READING TEXT:
········

More than a million people were ordered to evacuate a huge stretch of the eastern U.S. coastline as Hurricane Florence rapidly intensified Monday into an “extremely dangerous” Category 4 hurricane packing 140-mph winds.
“We’re not going to gamble with the lives of the people of South Carolina,” the state’s governor, Henry McMaster, said in an afternoon press briefing Monday as he announced that eight counties along the state’s 187-mile coastline would begin to evacuate on Tuesday.
Mandatory evacuations have already begun on the Outer Banks of North Carolina.
“The forecast places North Carolina in the bull’s-eye,” North Carolina Gov. Roy Cooper said Monday. “When weather forecasters tell us life threatening, we know that it is serious. … We here in North Carolina are bracing for a hard hit.”
The center of Florence is expected to move over the southwestern Atlantic, between Bermuda and the Bahamas, over the next few days and bear down on the North Carolina and South Carolina coastlines on Thursday. Tropical-storm-force winds could reach the coastal Carolinas by Wednesday night or Thursday morning.

········

PROVIDED DATA:

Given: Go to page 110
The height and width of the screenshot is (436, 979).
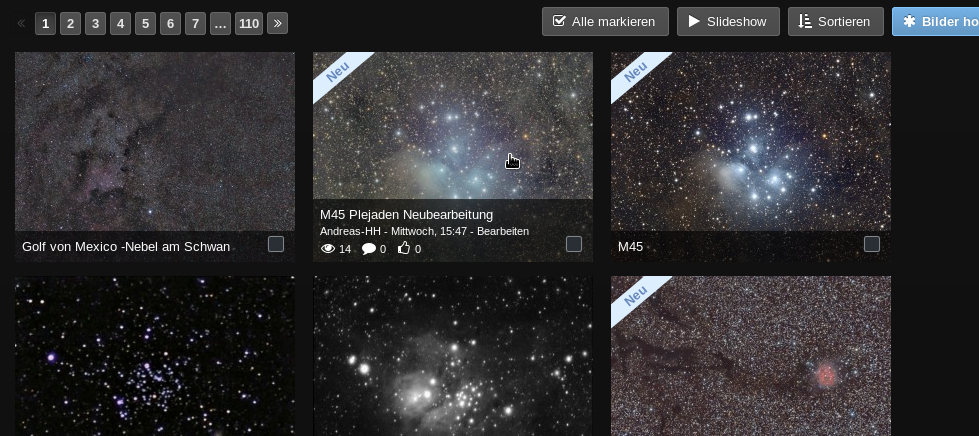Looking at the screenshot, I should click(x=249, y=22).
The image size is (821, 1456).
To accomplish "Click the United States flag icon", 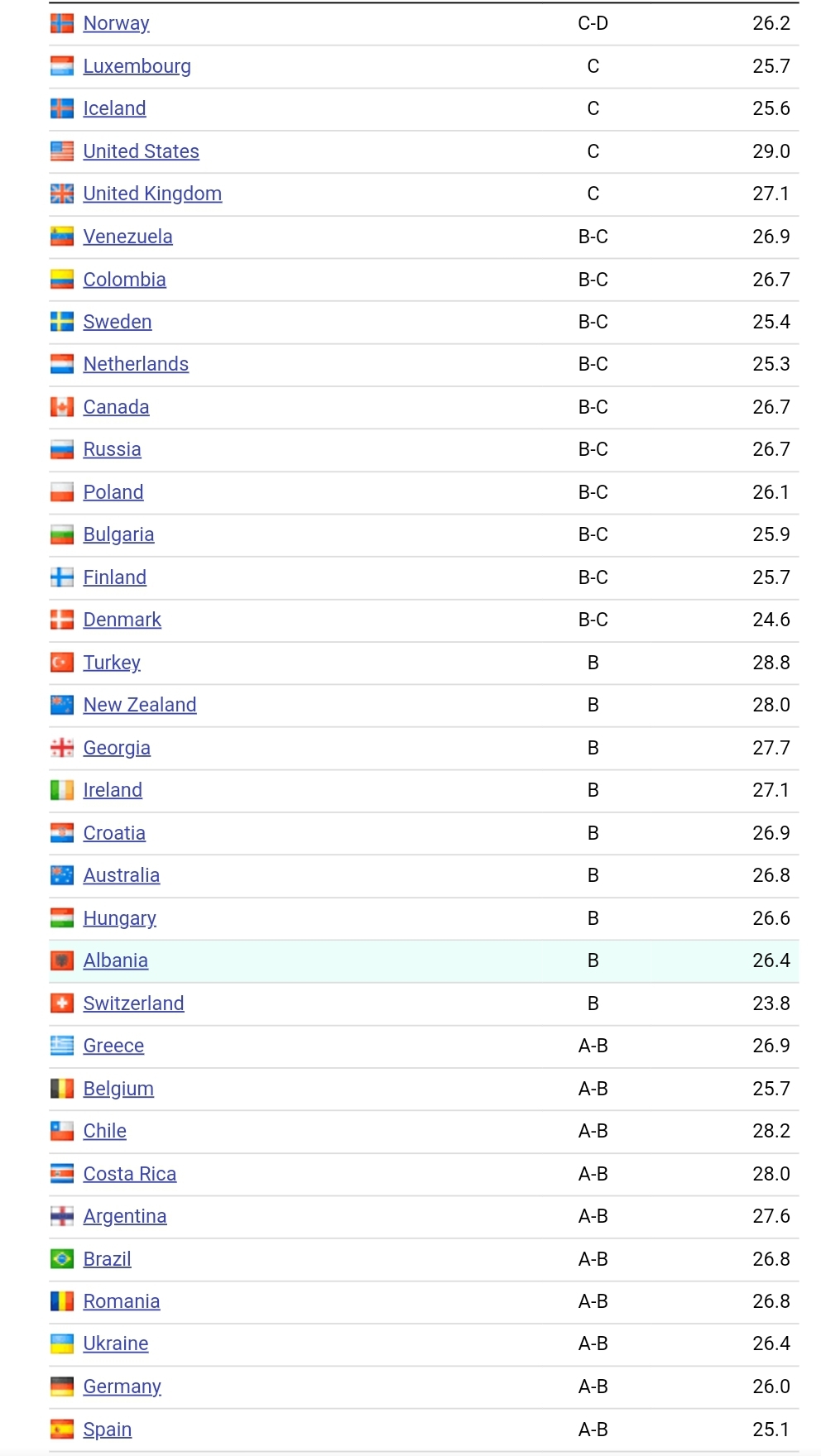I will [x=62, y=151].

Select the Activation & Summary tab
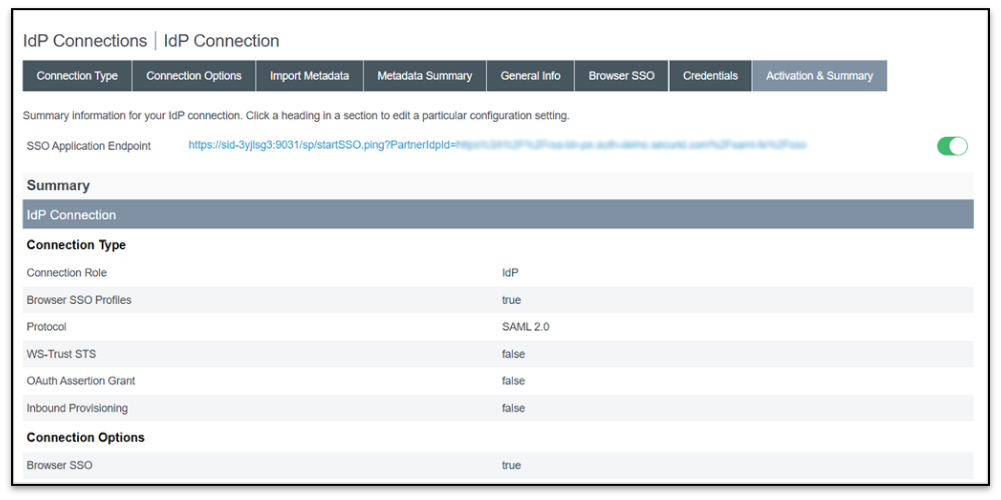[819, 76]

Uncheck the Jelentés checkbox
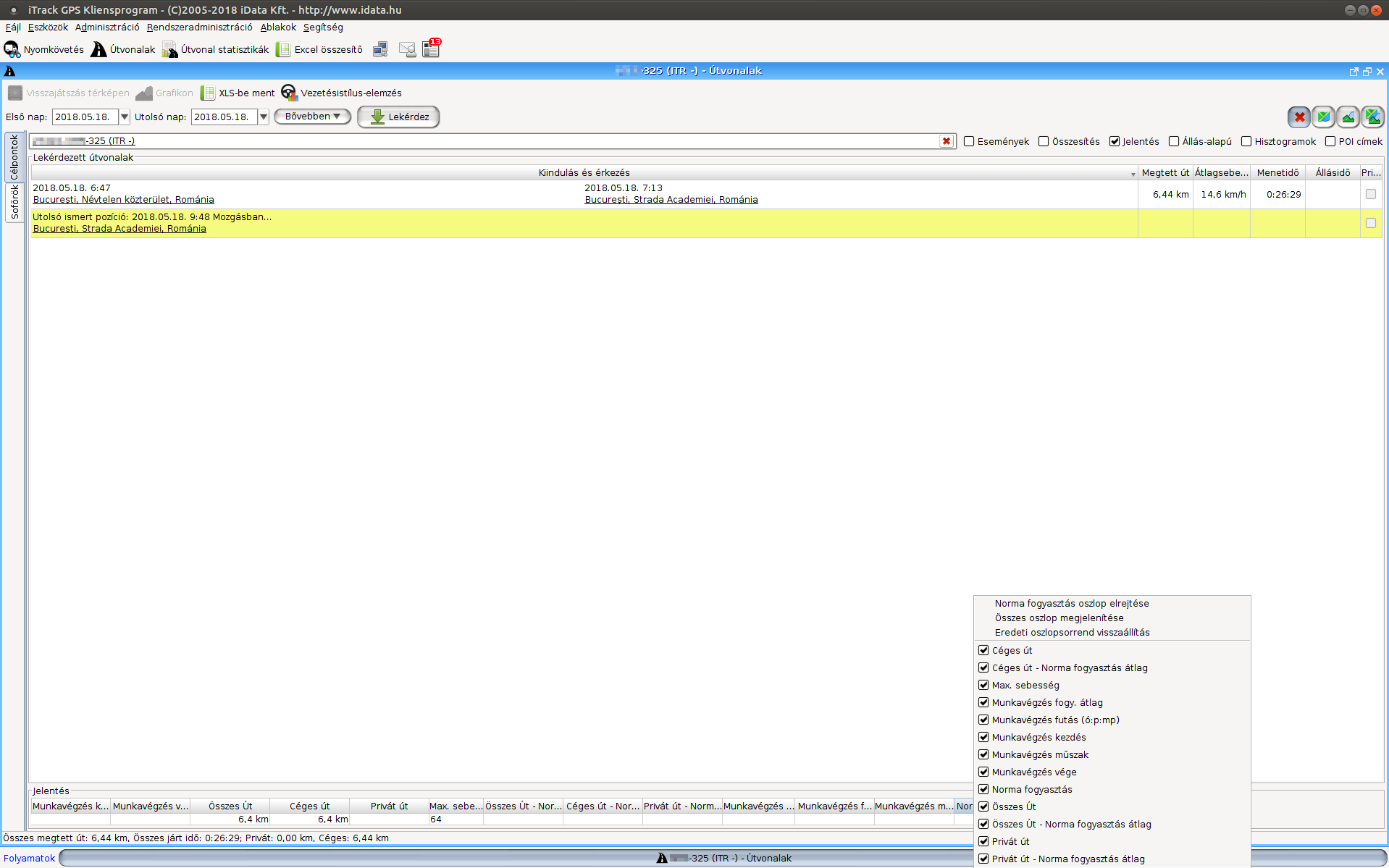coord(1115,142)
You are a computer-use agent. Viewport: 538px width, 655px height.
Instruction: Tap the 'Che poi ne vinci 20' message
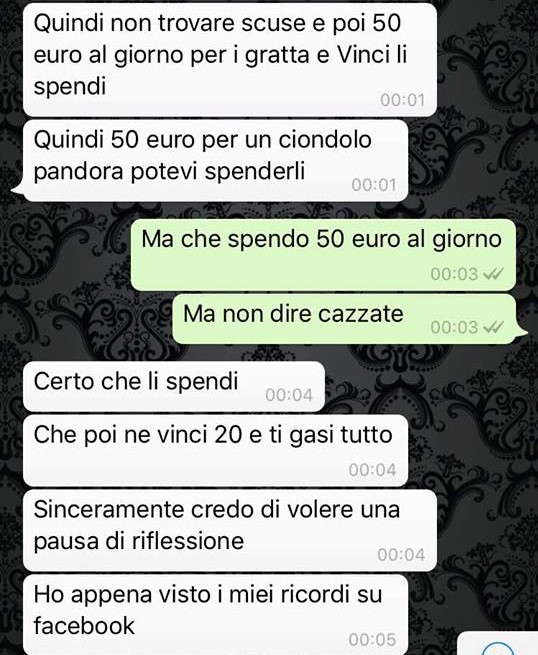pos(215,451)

········

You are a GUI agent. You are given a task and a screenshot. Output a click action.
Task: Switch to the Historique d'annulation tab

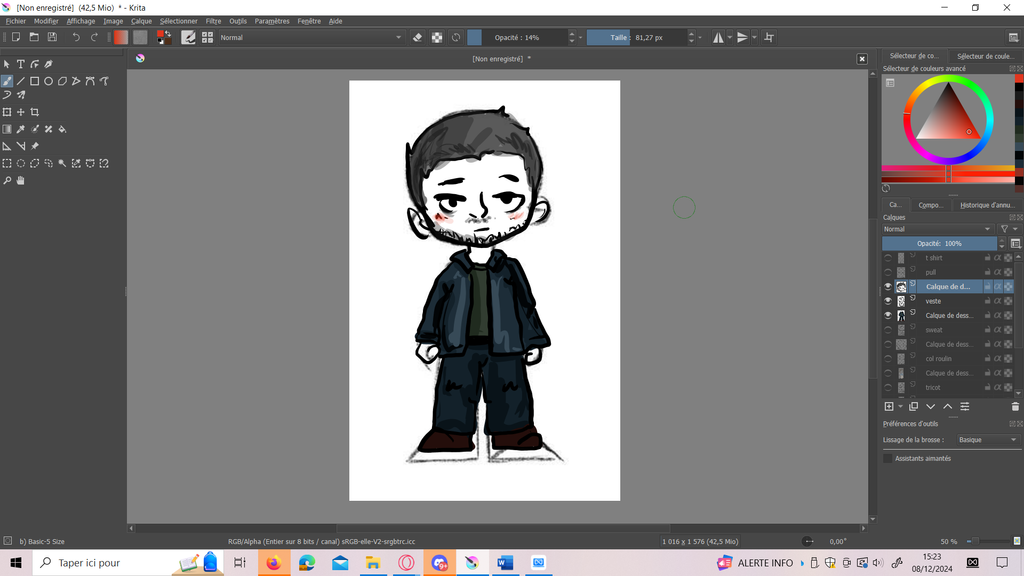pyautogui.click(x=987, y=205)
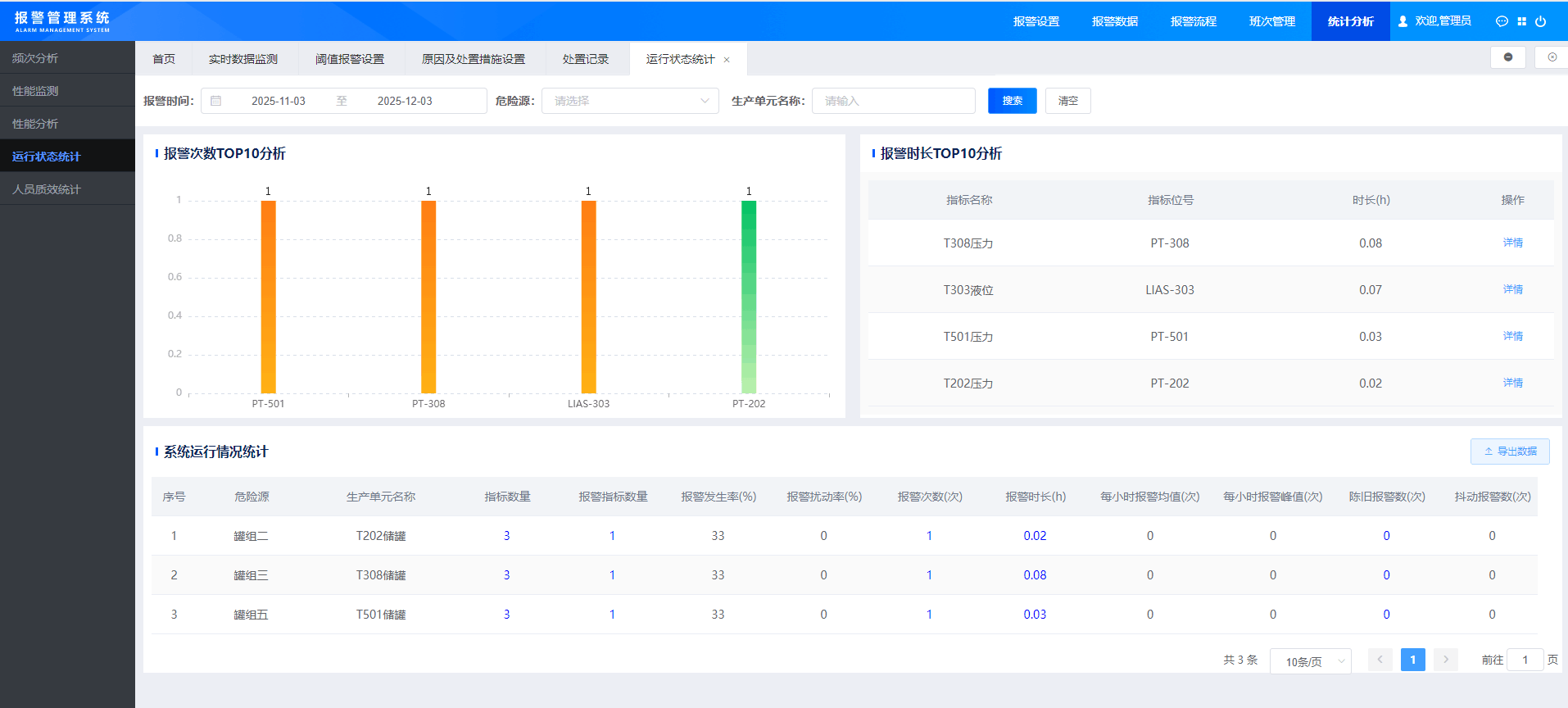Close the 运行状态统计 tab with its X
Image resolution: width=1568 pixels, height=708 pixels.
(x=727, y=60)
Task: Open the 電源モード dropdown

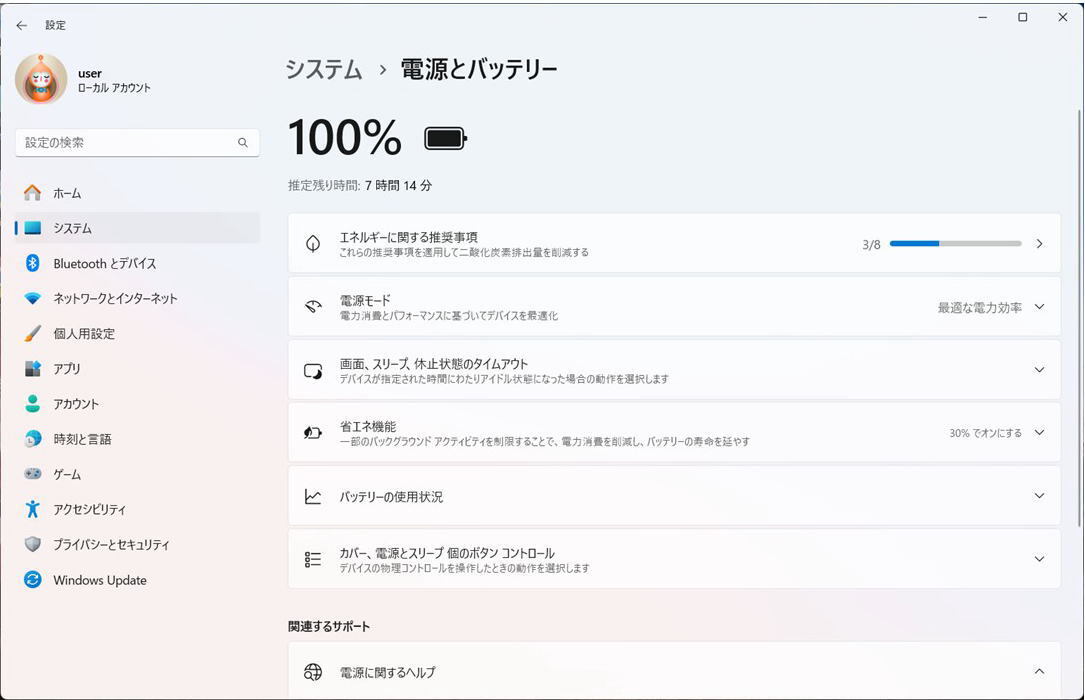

········

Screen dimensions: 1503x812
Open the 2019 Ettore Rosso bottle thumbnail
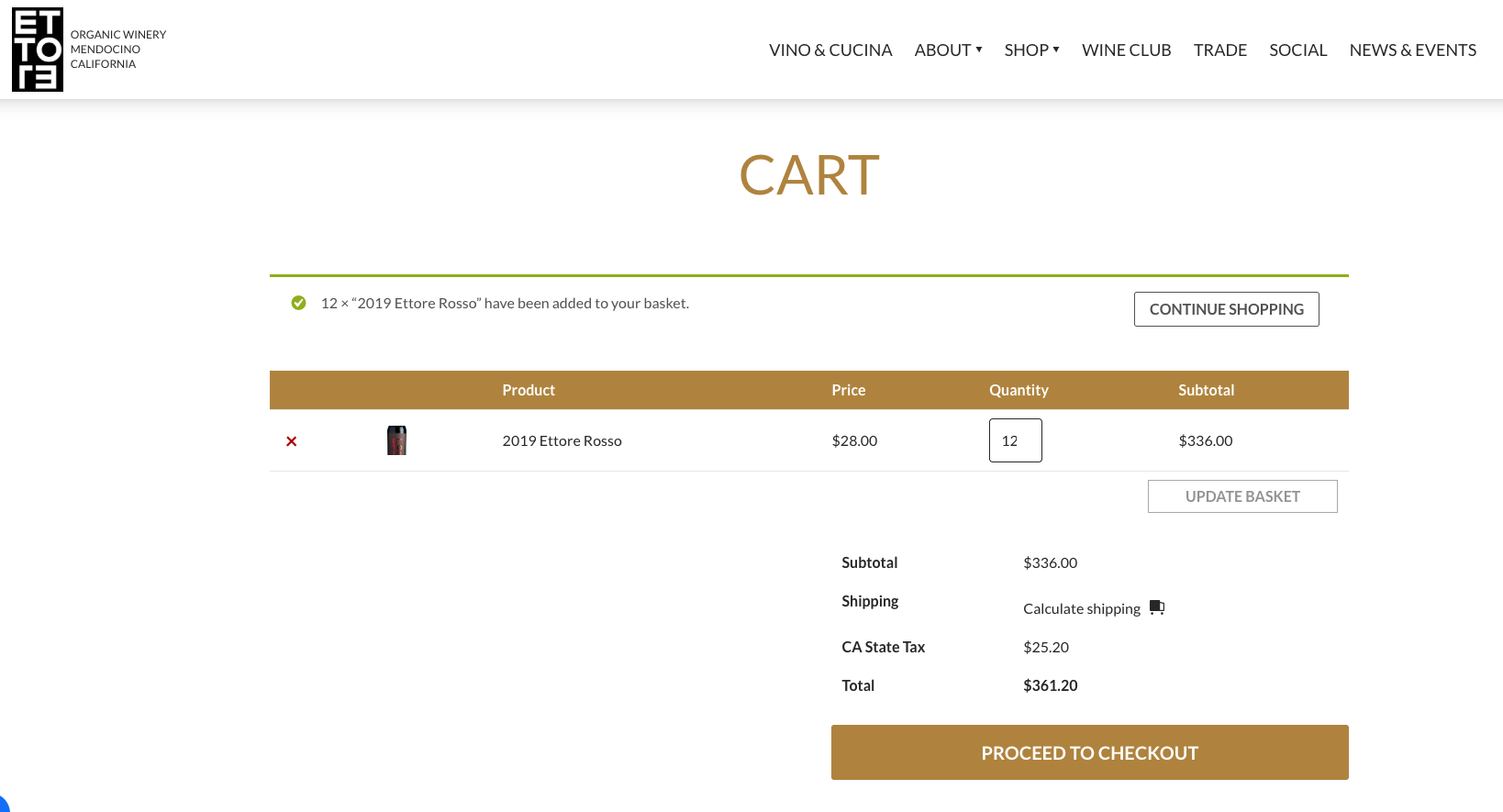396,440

········

TASKS TO COMPLETE:
(A) Reproduce the portion of the Hurricane Florence article starting at "More than a" and ending at "evacuate on Tuesday.".
(B) Carry on the Hurricane Florence article from its final sentence, writing in the same news-report style.

EXPECTED RESPONSES:
(A)
More than a million people were ordered to evacuate a huge stretch of the eastern U.S. coastline as Hurricane Florence rapidly intensified Monday into an “extremely dangerous” Category 4 hurricane packing 140-mph winds.
“We’re not going to gamble with the lives of the people of South Carolina,” the state’s governor, Henry McMaster, said in an afternoon press briefing Monday as he announced that eight counties along the state’s 187-mile coastline would begin to evacuate on Tuesday.

(B)
By midday Monday, forecasters at the National Hurricane Center upgraded Florence to a Category 4 hurricane, with maximum sustained winds of 130 mph. Late Monday, it moved about 1,170 miles east-southeast of Cape Fear, N.C., with maximum sustained winds of 140 mph.
President Trump, who received sharp criticism last year for his handling of Hurricane Maria in Puerto Rico, took to Twitter Monday to urge East Coast residents to seek safety.
“The Storms in the Atlantic are very dangerous,” President Trump said. “We encourage anyone in the path of these storms to prepare themselves and to heed the warnings of State and Local officials. The Federal Government is closely monitoring and ready to assist. We are with you!”
In addition to a life-threatening storm surge along portions of the coastlines of South Carolina, North Carolina and Virginia, Florence is expected to bring exceptionally heavy rainfall, and flash flooding, as it slowly crawls over the Carolinas and Mid-Atlantic.
People living inland should prepare for potential flooding and loss of power, officials warned.
“The takeaway here is this: … You’re going to get a staggering amount of rainfall,” Ken Graham, director of the National Hurricane Center, said in a Monday afternoon video presentation.
“If you think you’re safe because you’re away from the coast, that is not true. Well away from the coast — central portions of Virginia and central portions of North Carolina — you could be hundreds of miles away, several hundreds of miles in some cases away from the center, and you could still get those dangerous rains that are going to cause the flash flooding.”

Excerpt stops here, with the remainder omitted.